**GOAL:** Could you quote the data below word for word, starting at the line that contains "Open the quoted tweet 5m timestamp" and ending at the line that contains "Image resolution: width=980", with both of those lines included? Leave the pictures out.
━━━━━ PROVIDED DATA ━━━━━
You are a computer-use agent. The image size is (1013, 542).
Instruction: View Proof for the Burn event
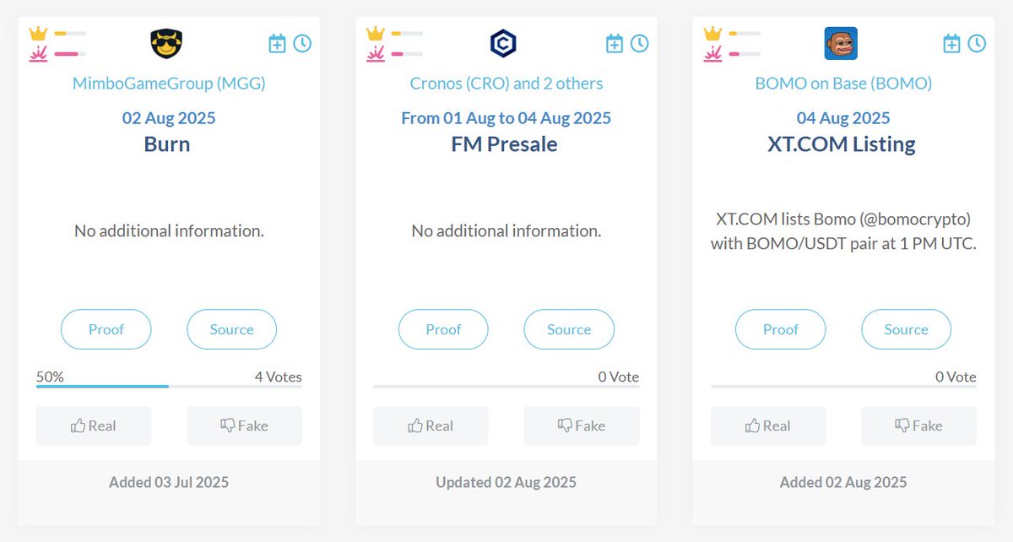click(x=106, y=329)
━━━━━
━━━━━ PROVIDED DATA ━━━━━
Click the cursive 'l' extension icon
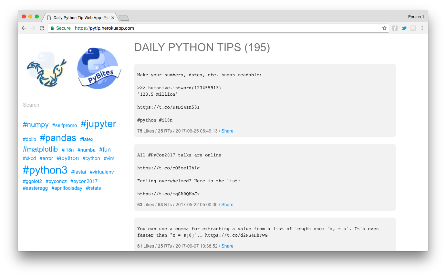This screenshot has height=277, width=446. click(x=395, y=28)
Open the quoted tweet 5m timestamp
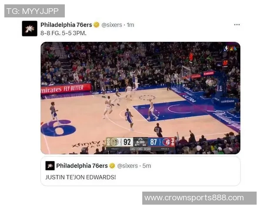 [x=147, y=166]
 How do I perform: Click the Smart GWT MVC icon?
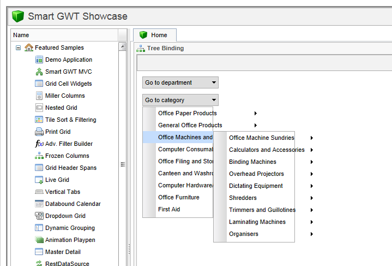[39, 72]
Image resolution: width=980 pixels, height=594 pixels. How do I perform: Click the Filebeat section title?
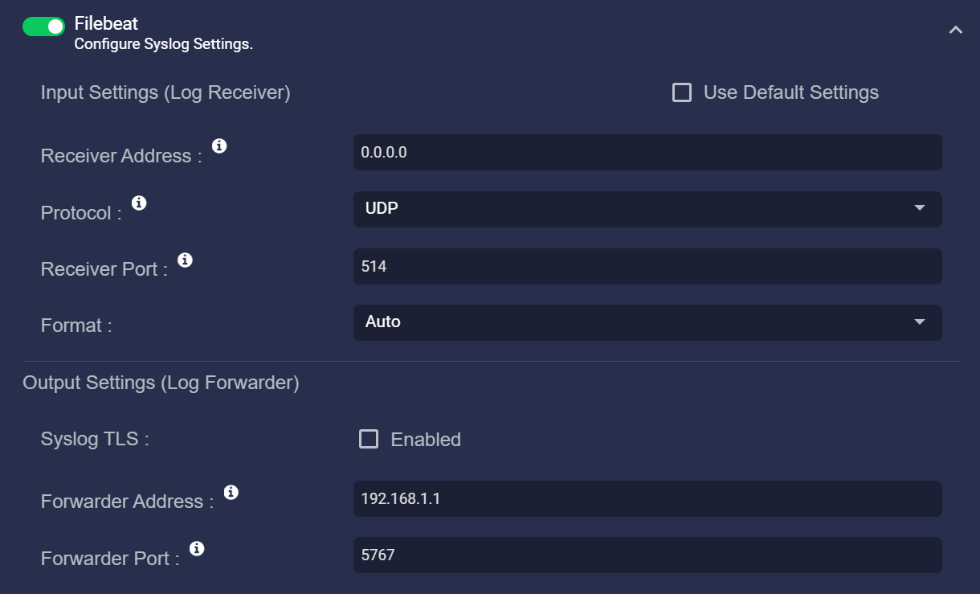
━━━━━
**THE REPLY:**
Open the quoted tweet 5m timestamp
 [x=147, y=166]
 How do I perform: Click the Smart GWT MVC icon?
[39, 72]
Image resolution: width=980 pixels, height=594 pixels. How do I perform: Click the Filebeat section title?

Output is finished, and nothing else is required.